Por Andreia Moroni
A criança bilíngue é uma pessoa pequena. Mais que isso: é uma pessoa em construção. Dependendo do andar dessa construção, talvez lá na frente ela seja um adulto bilíngue. Se você está lendo esta coluna, é provável que esse bichinho seja seu filho, seu aluno. Que ela seja alguém muito importante para você, e que você seja uma referência importante na educação dela. Tem também aqueles que são bi, tri, multilíngues. Mas o que isso quer dizer, mesmo?
Olha, vou abrir o jogo para vocês. Há muito tempo esses ilustres estudiosos da linguística estão tentando definir o que é ser bilíngue (vamos simplificar e ficar por aqui hoje, deixo para vocês pensar como seria no caso dos tri e multis). E a verdade é que não há uma definição que agrade a todos.
Mas como, se é tão simples, se alguém bilíngue é alguém que sabe duas línguas? Então, é que não é tão simples assim.
Pense no quanto você sabe de português. Será que você sabe entender o que ouve, falar, ler e escrever com a mesma proficiência? Tem gente que é nativo da língua e escreve mal. Tem gente que escreve bem mas fala pessimamente em público, que morre de vergonha de puxar conversa. Tem gente que não gosta de ler. E não me diga que você não conhece alguém que entende tudo errado o que você explica.
Pense em todas essas variações, agora multiplique por duas línguas. Entendeu por que é difícil definir o que é ser bilíngue?
As habilidades que desenvolvemos quando aprendemos outra língua também podem ser bem variadas. Se você começa a fazer um curso de idiomas e faz um estágio por semestre, irá aprendendo devagar um pouco de tudo: entender, falar, ler, escrever. Se você mora há muito tempo num país estrangeiro, pode ser que entenda bem a língua falada a seu redor, mas fale muito pouco – e seria injusto dizer que você não sabe nada, você sabe, oras! E talvez entenda o que ouve até muito mais que o carinha que está no estagio Advanced 1 do tal curso de inglês. Se você é pai ou mãe de um brasileirinho que não mora no Brasil e fala em português com seu filho, pode ser que veja que ele entende tudo em português, mas usa pouco essa língua com você.
Depende. Depende muito.
E mesmo que você, eu, os professores, a família, a gente se esforce por transmitir o português como língua de herança a uma criança, é preciso ter muito claro – aqui e em qualquer situação de bilinguismo – que o sujeito bilíngue não é a soma de dois sujeitos monolíngues. Ele é alguém que sabe duas línguas com competências diferentes.

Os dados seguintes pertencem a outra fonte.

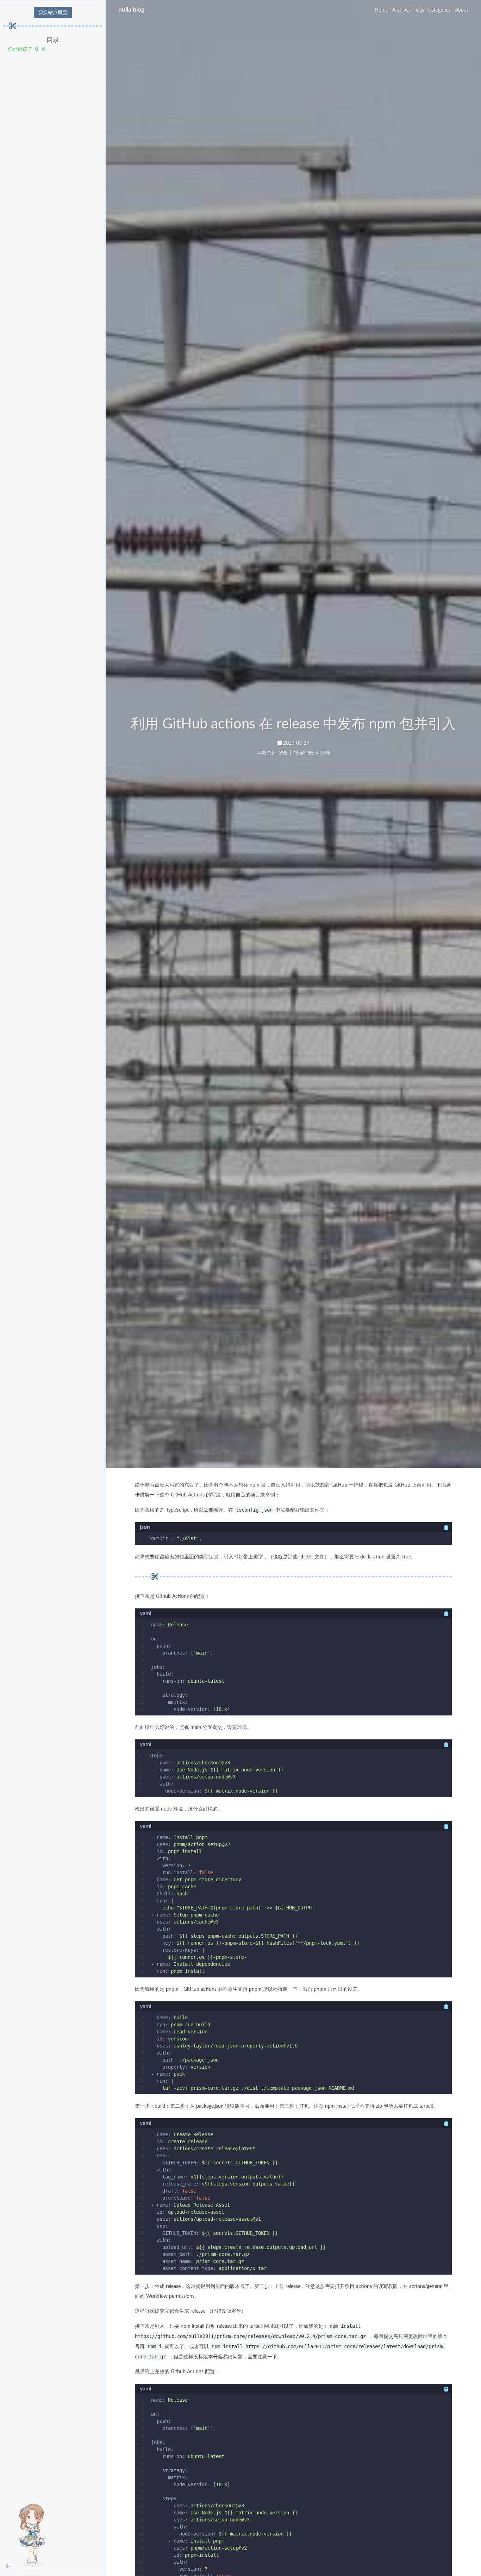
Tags (419, 10)
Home (381, 10)
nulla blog (131, 10)
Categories (439, 10)
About (461, 10)
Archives (401, 10)
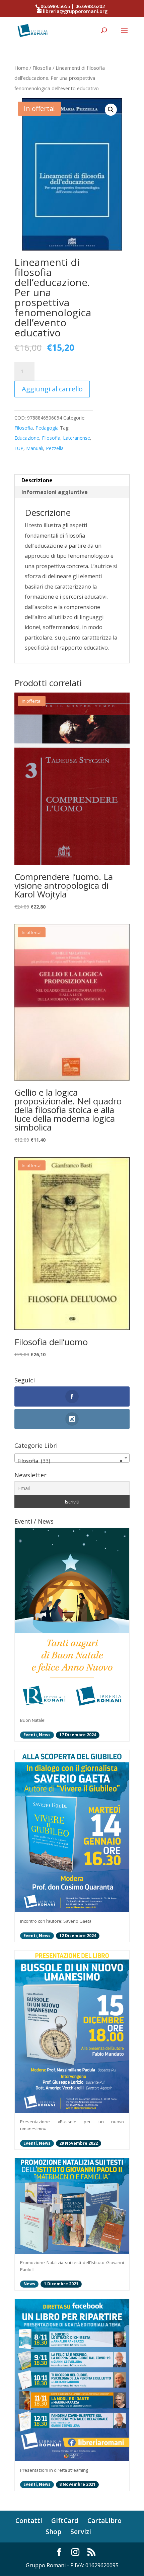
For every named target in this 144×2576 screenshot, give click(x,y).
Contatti (28, 2520)
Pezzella (55, 448)
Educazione (26, 438)
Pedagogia (47, 428)
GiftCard (64, 2520)
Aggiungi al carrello (52, 388)
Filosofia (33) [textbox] (70, 1461)
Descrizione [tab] (37, 480)
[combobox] (72, 1458)
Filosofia (41, 67)
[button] (111, 110)
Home (21, 67)
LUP (18, 448)
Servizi (80, 2531)
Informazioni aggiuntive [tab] (54, 492)
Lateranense (76, 438)
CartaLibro (104, 2520)
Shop (53, 2531)
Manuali (34, 448)
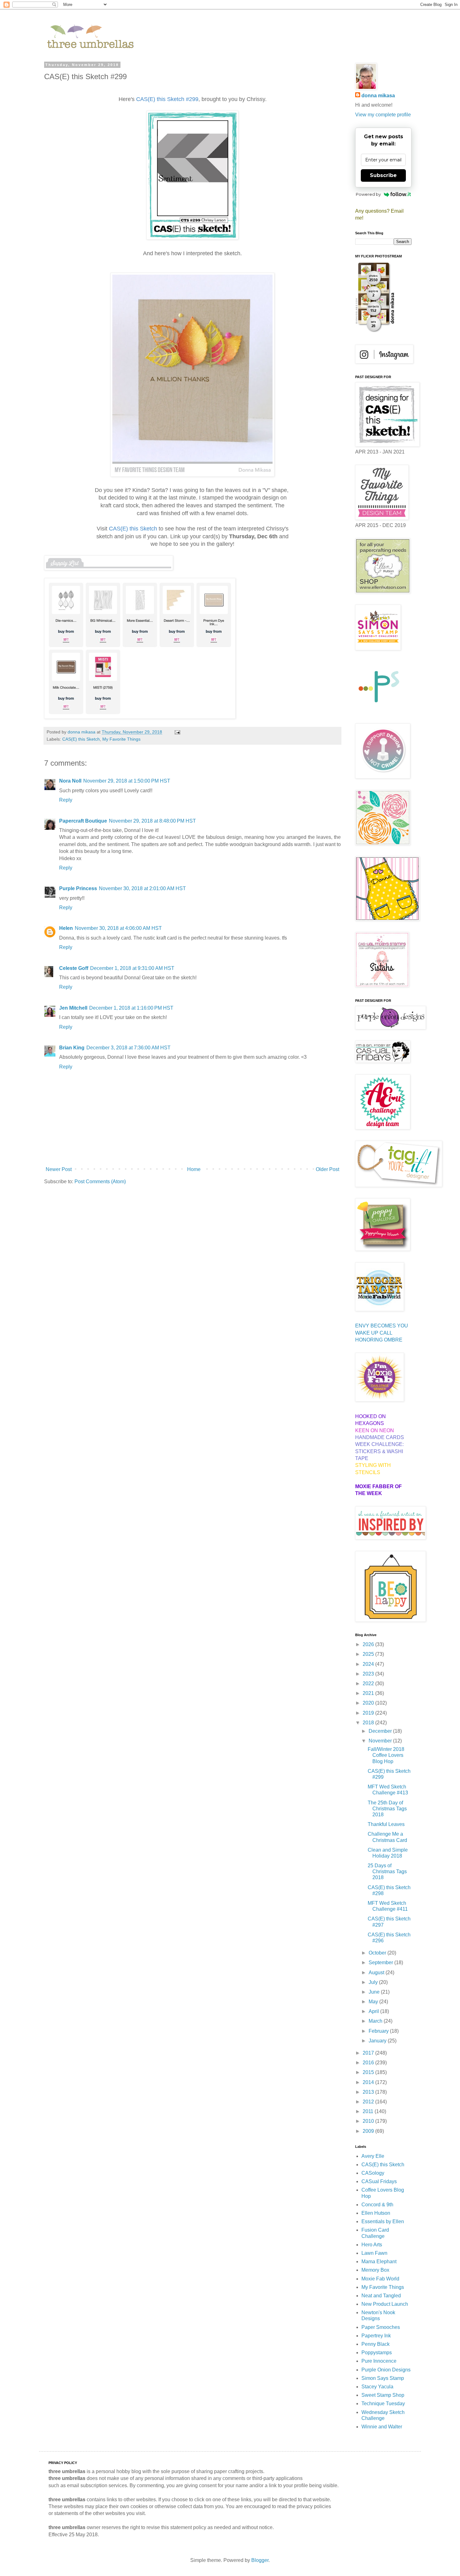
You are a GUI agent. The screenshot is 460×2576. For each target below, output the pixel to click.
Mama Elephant (378, 2261)
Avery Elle (372, 2156)
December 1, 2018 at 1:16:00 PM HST (131, 1008)
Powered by (368, 194)
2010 (369, 2121)
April (374, 2011)
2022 (369, 1683)
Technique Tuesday (383, 2403)
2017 (369, 2053)
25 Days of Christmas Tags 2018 (387, 1871)
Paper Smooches (380, 2327)
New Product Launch (384, 2304)
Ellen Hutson (375, 2213)
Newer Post (59, 1169)
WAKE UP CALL (373, 1333)
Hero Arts (371, 2244)
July (374, 1982)
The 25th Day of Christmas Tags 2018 (387, 1808)
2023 (369, 1673)
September (381, 1962)
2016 (369, 2062)
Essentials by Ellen (382, 2221)
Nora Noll (70, 780)
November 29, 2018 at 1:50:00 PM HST (126, 780)
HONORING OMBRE (378, 1339)
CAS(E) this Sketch (81, 739)
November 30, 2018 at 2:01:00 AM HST (142, 888)
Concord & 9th (377, 2204)
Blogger (259, 2560)
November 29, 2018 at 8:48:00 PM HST (152, 821)
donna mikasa (378, 95)
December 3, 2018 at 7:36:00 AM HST (128, 1047)
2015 (369, 2072)
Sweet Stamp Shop (382, 2395)
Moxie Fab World (380, 2278)
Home (194, 1169)
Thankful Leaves (386, 1824)
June (375, 1992)
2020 (369, 1703)
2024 (369, 1664)
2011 (369, 2111)
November (381, 1740)
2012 (369, 2101)
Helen (66, 928)
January (378, 2040)
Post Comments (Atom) (100, 1181)
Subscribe (383, 175)
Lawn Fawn (374, 2253)
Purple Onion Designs (386, 2369)
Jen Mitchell (73, 1008)
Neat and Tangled (381, 2295)
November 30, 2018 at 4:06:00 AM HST (118, 928)
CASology (372, 2173)
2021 (369, 1693)
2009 (369, 2131)
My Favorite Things (121, 739)
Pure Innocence (378, 2361)
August (377, 1972)
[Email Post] (176, 731)
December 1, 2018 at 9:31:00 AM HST (132, 968)
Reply (65, 800)
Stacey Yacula (377, 2386)
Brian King (71, 1047)
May (374, 2001)
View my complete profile (383, 114)
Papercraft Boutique (83, 821)
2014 (369, 2082)
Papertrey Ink (376, 2335)
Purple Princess (78, 888)
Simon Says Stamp (382, 2378)
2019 (369, 1713)
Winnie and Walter (381, 2426)
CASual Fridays (379, 2181)
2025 (369, 1654)
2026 (369, 1644)
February (379, 2031)
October (378, 1952)
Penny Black (375, 2344)
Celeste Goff (73, 968)
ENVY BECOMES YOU (381, 1325)
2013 (369, 2092)
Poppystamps (376, 2352)
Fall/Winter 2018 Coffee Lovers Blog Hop (386, 1755)
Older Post (327, 1169)
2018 (369, 1722)
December (381, 1731)
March (376, 2021)
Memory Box (375, 2270)
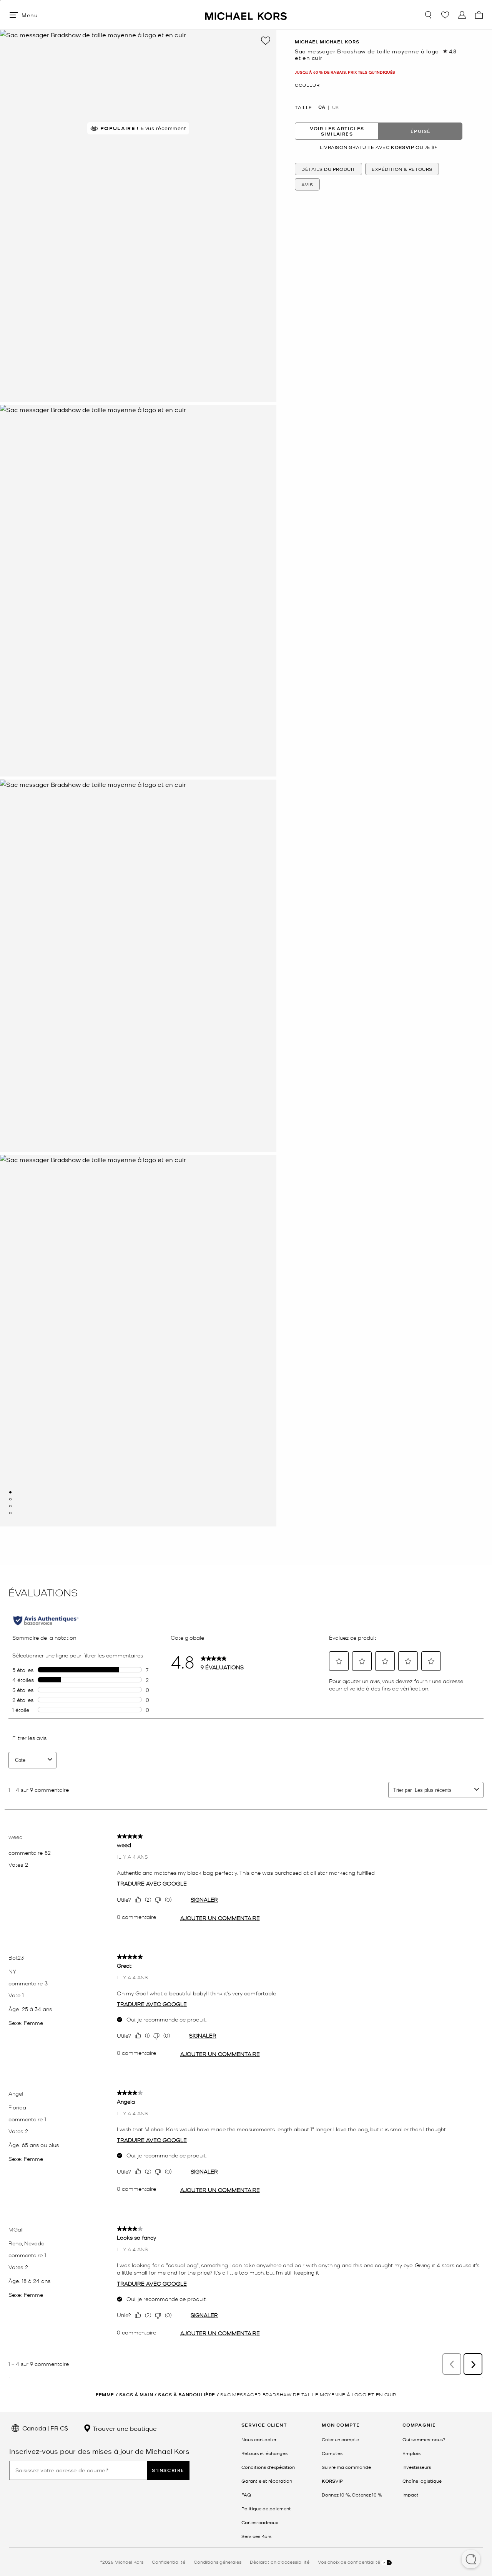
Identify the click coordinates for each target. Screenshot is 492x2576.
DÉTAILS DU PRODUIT (328, 169)
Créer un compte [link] (340, 2439)
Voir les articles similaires (337, 131)
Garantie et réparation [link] (266, 2481)
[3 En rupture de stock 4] (10, 1506)
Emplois (411, 2453)
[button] (470, 2559)
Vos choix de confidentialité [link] (349, 2562)
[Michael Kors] (246, 15)
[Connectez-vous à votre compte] (462, 15)
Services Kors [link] (256, 2536)
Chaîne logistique (422, 2481)
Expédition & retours (402, 169)
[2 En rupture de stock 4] (10, 1499)
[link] (332, 2481)
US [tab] (335, 107)
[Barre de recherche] (428, 15)
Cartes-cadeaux (259, 2522)
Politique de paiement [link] (266, 2508)
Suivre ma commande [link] (346, 2467)
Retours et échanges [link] (264, 2453)
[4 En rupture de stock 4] (10, 1513)
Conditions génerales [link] (217, 2562)
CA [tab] (321, 107)
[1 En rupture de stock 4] (10, 1492)
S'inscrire (168, 2470)
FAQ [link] (246, 2495)
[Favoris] (445, 15)
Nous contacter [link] (258, 2439)
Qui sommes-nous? (423, 2439)
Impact (410, 2495)
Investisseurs (416, 2467)
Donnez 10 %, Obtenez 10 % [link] (352, 2495)
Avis (307, 184)
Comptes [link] (332, 2453)
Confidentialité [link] (168, 2562)
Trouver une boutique (124, 2428)
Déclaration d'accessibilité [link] (279, 2562)
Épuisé (420, 130)
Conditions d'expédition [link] (268, 2467)
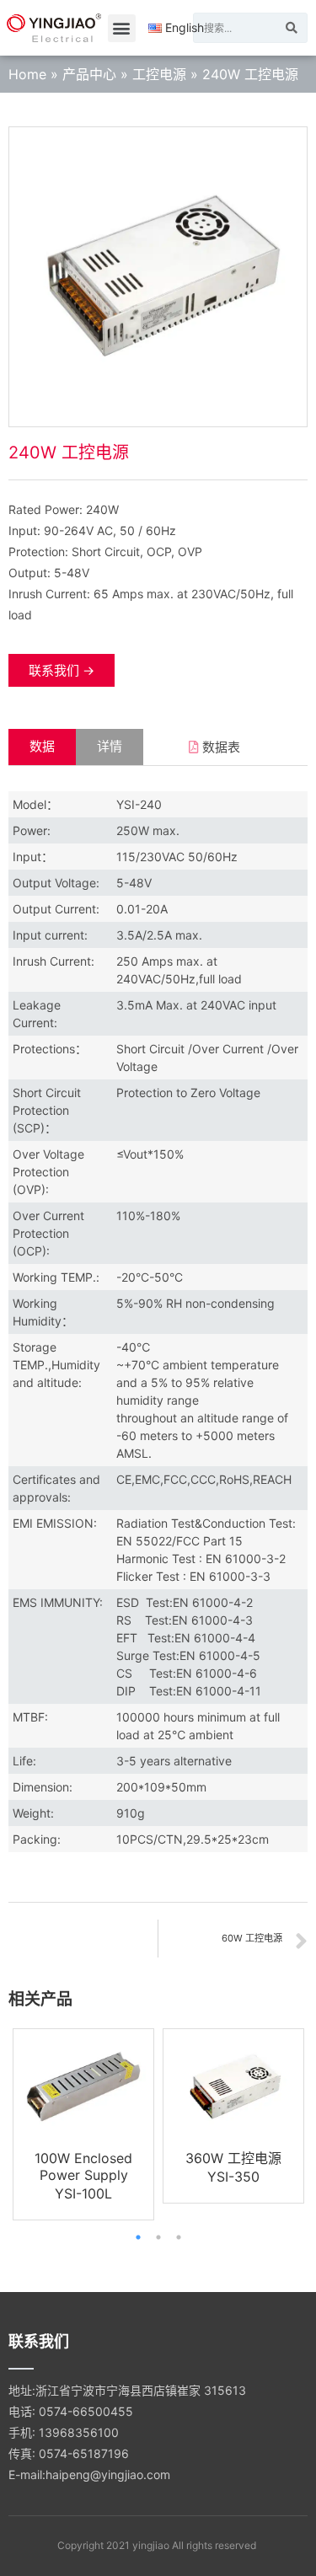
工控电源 (159, 74)
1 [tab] (138, 2237)
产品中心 (89, 74)
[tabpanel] (83, 2124)
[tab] (42, 747)
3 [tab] (178, 2237)
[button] (122, 28)
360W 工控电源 (233, 2158)
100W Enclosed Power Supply (83, 2166)
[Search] (291, 27)
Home (27, 74)
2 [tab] (158, 2237)
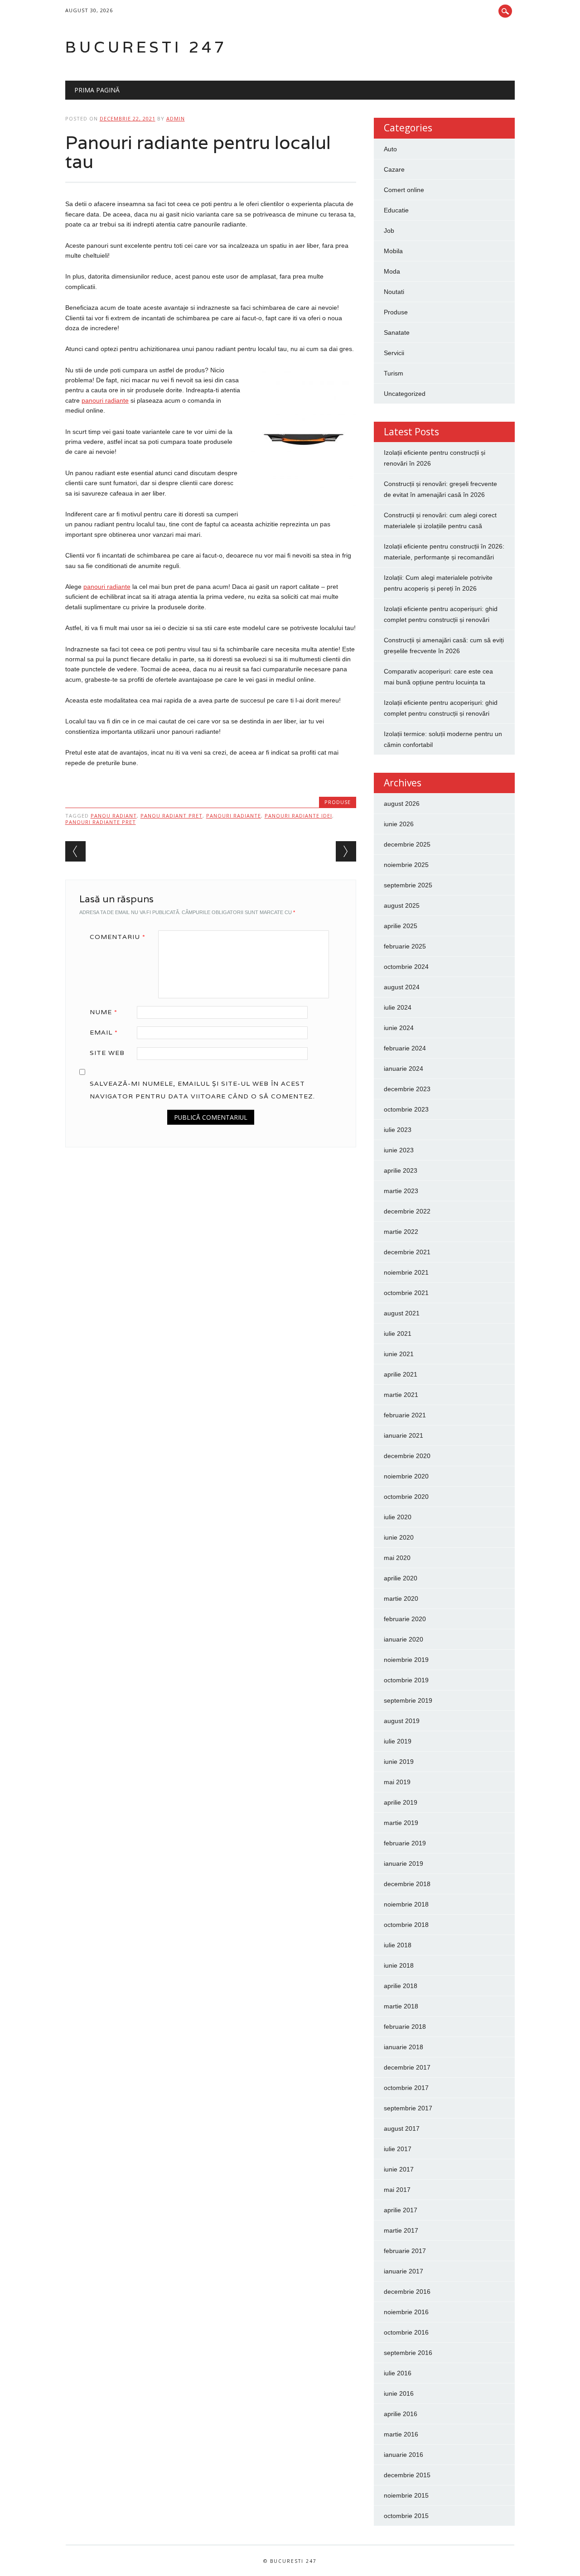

E as competências que irá desenvolver dependem muito do entorno, isto é, de fatores como a necessidade real de usar cada língua e em quais situações, do vinculo emocional que há com cada uma, do ambiente e seus estímulos. Ele não e um tradutor simultâneo ambulante. É alguém que, muito provavelmente, usa línguas diferentes em situações diferentes.
Então, pais e educadores, caprichem no que está ao alcance de vocês. Falem em português, leiam com as crianças em português, contem histórias, piadas, ensinem musicas, marquem conversas no Skype com a vovó, preparem a lista do supermercado, tornem o uso da língua significativo e agradável. Mas não entrem em pânico se as condições forem adversas e a produção oral ou escrita do seu brasileirinho não for dez. Calma lá. Isso pode mudar se o entorno mudar, se vocês passarem temporadas no Brasil, por exemplo. E a boa noticia é que o desabrochar dessas sementinhas plantadas e regadas por anos com atenção e zelo, quando chegar aquela terra adubada do entorno favorável, da imersão, está, sim, cientificamente documentado.